Try it | Nothing in the listing may be skipped; transcribe all of it as written.
= Beginning of Section =
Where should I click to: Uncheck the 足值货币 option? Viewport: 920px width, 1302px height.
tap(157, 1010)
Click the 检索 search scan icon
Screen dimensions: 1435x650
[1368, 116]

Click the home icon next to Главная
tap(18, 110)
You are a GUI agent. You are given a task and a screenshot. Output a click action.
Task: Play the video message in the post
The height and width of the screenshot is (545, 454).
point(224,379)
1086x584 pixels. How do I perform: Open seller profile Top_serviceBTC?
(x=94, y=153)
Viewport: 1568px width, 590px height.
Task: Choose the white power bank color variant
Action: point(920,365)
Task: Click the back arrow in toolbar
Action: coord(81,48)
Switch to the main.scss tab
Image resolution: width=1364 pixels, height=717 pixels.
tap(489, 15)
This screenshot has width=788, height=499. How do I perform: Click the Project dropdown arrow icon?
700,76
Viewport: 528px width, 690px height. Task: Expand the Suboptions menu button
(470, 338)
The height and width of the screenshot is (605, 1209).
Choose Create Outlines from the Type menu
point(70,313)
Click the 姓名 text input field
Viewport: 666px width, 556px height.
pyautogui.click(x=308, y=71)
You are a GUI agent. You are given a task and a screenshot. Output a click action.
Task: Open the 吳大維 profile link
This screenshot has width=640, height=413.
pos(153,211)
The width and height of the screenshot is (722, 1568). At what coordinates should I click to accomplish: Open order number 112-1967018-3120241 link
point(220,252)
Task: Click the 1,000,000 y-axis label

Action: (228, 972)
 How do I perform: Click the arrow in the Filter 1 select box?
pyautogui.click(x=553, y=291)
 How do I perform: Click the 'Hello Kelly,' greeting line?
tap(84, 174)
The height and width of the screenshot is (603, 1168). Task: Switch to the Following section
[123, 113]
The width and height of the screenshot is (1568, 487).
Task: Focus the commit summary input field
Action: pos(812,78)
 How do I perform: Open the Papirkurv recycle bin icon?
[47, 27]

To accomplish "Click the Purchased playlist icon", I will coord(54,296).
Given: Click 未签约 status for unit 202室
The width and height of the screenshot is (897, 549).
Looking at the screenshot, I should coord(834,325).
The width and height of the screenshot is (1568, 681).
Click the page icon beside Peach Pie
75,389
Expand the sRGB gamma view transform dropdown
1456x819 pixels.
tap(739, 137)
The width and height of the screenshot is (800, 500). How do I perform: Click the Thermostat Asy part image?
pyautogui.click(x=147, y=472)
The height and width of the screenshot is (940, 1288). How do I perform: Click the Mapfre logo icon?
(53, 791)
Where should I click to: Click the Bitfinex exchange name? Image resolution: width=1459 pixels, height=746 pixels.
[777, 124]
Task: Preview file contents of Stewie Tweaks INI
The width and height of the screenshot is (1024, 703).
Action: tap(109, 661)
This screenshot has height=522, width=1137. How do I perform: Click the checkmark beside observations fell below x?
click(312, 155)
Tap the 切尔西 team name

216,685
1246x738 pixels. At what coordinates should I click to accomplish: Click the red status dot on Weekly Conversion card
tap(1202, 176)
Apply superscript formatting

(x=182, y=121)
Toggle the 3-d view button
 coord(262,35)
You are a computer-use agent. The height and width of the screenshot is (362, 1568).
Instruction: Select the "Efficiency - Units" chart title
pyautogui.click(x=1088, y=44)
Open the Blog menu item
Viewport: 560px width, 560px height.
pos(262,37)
= End of Section =
Task solution |
Where should I click to: Uncheck the 足值货币 option? Viewport: 920px width, 1302px height.
tap(157, 1010)
Click the 检索 search scan icon
Screen dimensions: 1435x650
[1368, 116]

Click the home icon next to Главная
tap(18, 110)
You are a GUI agent. You are given a task and a screenshot. Output a click action.
Task: Play the video message in the post
The height and width of the screenshot is (545, 454).
point(224,379)
1086x584 pixels. How do I perform: Open seller profile Top_serviceBTC?
(x=94, y=153)
Viewport: 1568px width, 590px height.
Task: Choose the white power bank color variant
Action: point(920,365)
Task: Click the back arrow in toolbar
Action: coord(81,48)
Switch to the main.scss tab
Image resolution: width=1364 pixels, height=717 pixels.
tap(489, 15)
This screenshot has width=788, height=499. How do I perform: Click the Project dropdown arrow icon?
700,76
Viewport: 528px width, 690px height. Task: Expand the Suboptions menu button
(470, 338)
The height and width of the screenshot is (605, 1209).
Choose Create Outlines from the Type menu
point(70,313)
Click the 姓名 text input field
Viewport: 666px width, 556px height.
pyautogui.click(x=308, y=71)
You are a GUI agent. You are given a task and a screenshot. Output a click action.
Task: Open the 吳大維 profile link
This screenshot has width=640, height=413.
pos(153,211)
The width and height of the screenshot is (722, 1568). At what coordinates should I click to accomplish: Open order number 112-1967018-3120241 link
point(220,252)
Task: Click the 1,000,000 y-axis label

Action: (228, 972)
 How do I perform: Click the arrow in the Filter 1 select box?
pyautogui.click(x=553, y=291)
 How do I perform: Click the 'Hello Kelly,' greeting line?
tap(84, 174)
The height and width of the screenshot is (603, 1168). Task: Switch to the Following section
[123, 113]
The width and height of the screenshot is (1568, 487).
Task: Focus the commit summary input field
Action: pos(812,78)
 How do I perform: Open the Papirkurv recycle bin icon?
[47, 27]

To accomplish "Click the Purchased playlist icon", I will coord(54,296).
Given: Click 未签约 status for unit 202室
The width and height of the screenshot is (897, 549).
Looking at the screenshot, I should coord(834,325).
The width and height of the screenshot is (1568, 681).
Click the page icon beside Peach Pie
75,389
Expand the sRGB gamma view transform dropdown
1456x819 pixels.
tap(739, 137)
The width and height of the screenshot is (800, 500). How do I perform: Click the Thermostat Asy part image?
pyautogui.click(x=147, y=472)
The height and width of the screenshot is (940, 1288). How do I perform: Click the Mapfre logo icon?
(53, 791)
Where should I click to: Click the Bitfinex exchange name? Image resolution: width=1459 pixels, height=746 pixels.
[777, 124]
Task: Preview file contents of Stewie Tweaks INI
The width and height of the screenshot is (1024, 703).
Action: tap(109, 661)
This screenshot has height=522, width=1137. How do I perform: Click the checkmark beside observations fell below x?
click(312, 155)
Tap the 切尔西 team name

216,685
1246x738 pixels. At what coordinates should I click to accomplish: Click the red status dot on Weekly Conversion card
tap(1202, 176)
Apply superscript formatting

(x=182, y=121)
Toggle the 3-d view button
 coord(262,35)
You are a computer-use agent. The height and width of the screenshot is (362, 1568).
Instruction: Select the "Efficiency - Units" chart title
pyautogui.click(x=1088, y=44)
Open the Blog menu item
Viewport: 560px width, 560px height.
pos(262,37)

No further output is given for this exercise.